| DATASET RECORDS |
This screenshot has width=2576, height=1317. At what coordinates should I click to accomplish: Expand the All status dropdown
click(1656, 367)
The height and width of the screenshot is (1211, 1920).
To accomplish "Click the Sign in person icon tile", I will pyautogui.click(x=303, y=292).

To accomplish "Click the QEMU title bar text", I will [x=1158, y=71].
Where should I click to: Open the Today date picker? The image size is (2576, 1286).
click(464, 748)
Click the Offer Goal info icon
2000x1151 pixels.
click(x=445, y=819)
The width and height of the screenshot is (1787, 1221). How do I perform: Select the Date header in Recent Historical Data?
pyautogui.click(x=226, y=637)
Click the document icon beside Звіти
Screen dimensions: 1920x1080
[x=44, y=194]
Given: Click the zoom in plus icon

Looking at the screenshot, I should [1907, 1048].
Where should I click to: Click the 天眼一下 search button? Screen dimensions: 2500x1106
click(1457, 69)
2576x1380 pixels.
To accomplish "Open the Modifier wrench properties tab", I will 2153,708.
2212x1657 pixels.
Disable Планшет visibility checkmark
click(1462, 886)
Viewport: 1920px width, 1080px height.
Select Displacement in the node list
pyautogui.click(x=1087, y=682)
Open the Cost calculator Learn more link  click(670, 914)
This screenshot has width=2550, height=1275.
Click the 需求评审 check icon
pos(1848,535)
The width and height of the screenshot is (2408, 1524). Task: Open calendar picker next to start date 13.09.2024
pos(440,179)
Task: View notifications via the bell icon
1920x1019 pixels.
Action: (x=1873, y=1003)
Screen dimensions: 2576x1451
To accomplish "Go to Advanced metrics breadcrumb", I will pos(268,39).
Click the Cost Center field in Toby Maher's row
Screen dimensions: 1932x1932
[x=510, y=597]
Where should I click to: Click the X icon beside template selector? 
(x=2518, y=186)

| PROBLEM DETAILS |
The reply must contain each line of the material, reproduced faithfully.

| ANSWER TO THE EXERCISE |
This screenshot has width=2576, height=1317. At what coordinates should I click to accomplish: Expand the All status dropdown
click(1656, 367)
The height and width of the screenshot is (1211, 1920).
To accomplish "Click the Sign in person icon tile", I will pyautogui.click(x=303, y=292).

To accomplish "Click the QEMU title bar text", I will [x=1158, y=71].
Where should I click to: Open the Today date picker? The image size is (2576, 1286).
click(464, 748)
Click the Offer Goal info icon
2000x1151 pixels.
click(x=445, y=819)
The width and height of the screenshot is (1787, 1221). How do I perform: Select the Date header in Recent Historical Data?
pyautogui.click(x=226, y=637)
Click the document icon beside Звіти
Screen dimensions: 1920x1080
[x=44, y=194]
Given: Click the zoom in plus icon

Looking at the screenshot, I should [1907, 1048].
Where should I click to: Click the 天眼一下 search button? Screen dimensions: 2500x1106
click(1457, 69)
2576x1380 pixels.
To accomplish "Open the Modifier wrench properties tab", I will 2153,708.
2212x1657 pixels.
Disable Планшет visibility checkmark
click(1462, 886)
Viewport: 1920px width, 1080px height.
Select Displacement in the node list
pyautogui.click(x=1087, y=682)
Open the Cost calculator Learn more link  click(670, 914)
This screenshot has width=2550, height=1275.
Click the 需求评审 check icon
pos(1848,535)
The width and height of the screenshot is (2408, 1524). Task: Open calendar picker next to start date 13.09.2024
pos(440,179)
Task: View notifications via the bell icon
1920x1019 pixels.
Action: (x=1873, y=1003)
Screen dimensions: 2576x1451
To accomplish "Go to Advanced metrics breadcrumb", I will pos(268,39).
Click the Cost Center field in Toby Maher's row
Screen dimensions: 1932x1932
[x=510, y=597]
Where should I click to: Click the X icon beside template selector? 
(x=2518, y=186)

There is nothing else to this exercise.